Antisemitism in Social Media – Conspiracies, Stereotypes, and Holocaust Denial


  • Lisa Kaati
  • Katie Asplund Cohen
  • Björn Pelzer

Publish date: 2021-10-09

Report number: FOI-R--5198--SE

Pages: 51

Written in: English


  • antisemitism
  • social media
  • Holcaust denial
  • stereotypes


In this report, we have studied different facets of antisemitism on non-password protected social media outlets with user-generated content. Our results show that antisemitic content exists on all social media platforms. However, the amount of antisemitic content seems to vary with the degree of moderation on each platform.

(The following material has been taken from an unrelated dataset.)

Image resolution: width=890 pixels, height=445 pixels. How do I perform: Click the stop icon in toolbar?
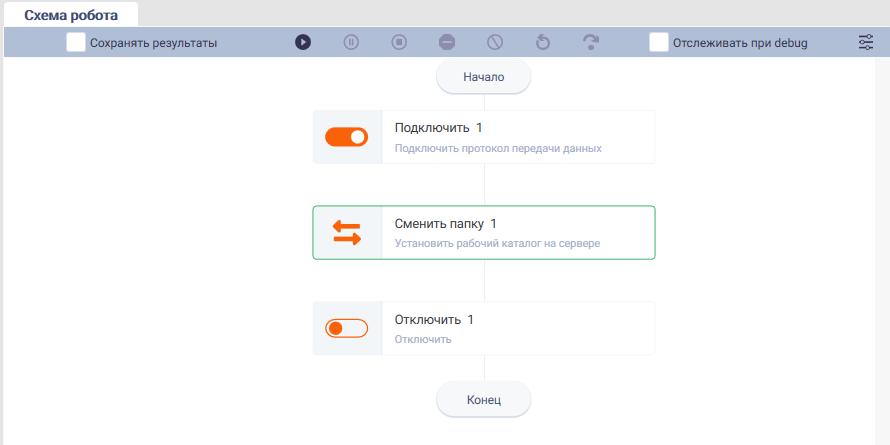[399, 42]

Since 2017, discussions about the ZOG conspiracy narrative have increased, while the Covid-19 pandemic has given rise to new antisemitic conspiracy theories. Conspiracy narratives are closely related to antisemitic stereotypes, which were found in 25% of posts mentioning Jews or Jewishness. The most common stereotypes being that Jews are powerful, deceptive, and manipulative. In our study, almost 35% of all posts mentioning Jews or Jewishness expressed negativity toward Jews. These posts were found mainly on minimally moderated platforms. Jews are also one of the groups that are targeted by toxic language online. Over 4,000 occurrences of explicit Holocaust denial terminology were found during a three-month period. National legislation is difficult to apply to the global internet. A joint effort by governments and platform companies is important to develop techniques that keeps antisemitic content from the internet, while education is necessary to prevent antisemitism before it goes online.